↓
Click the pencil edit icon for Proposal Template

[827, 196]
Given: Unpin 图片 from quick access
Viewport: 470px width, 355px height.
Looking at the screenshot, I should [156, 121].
↑
Repeat exactly the lines of the material from the one with "Given: Unpin 图片 from quick access" through the end, both the first and the last included.

Given: Unpin 图片 from quick access
Viewport: 470px width, 355px height.
Looking at the screenshot, I should [156, 121].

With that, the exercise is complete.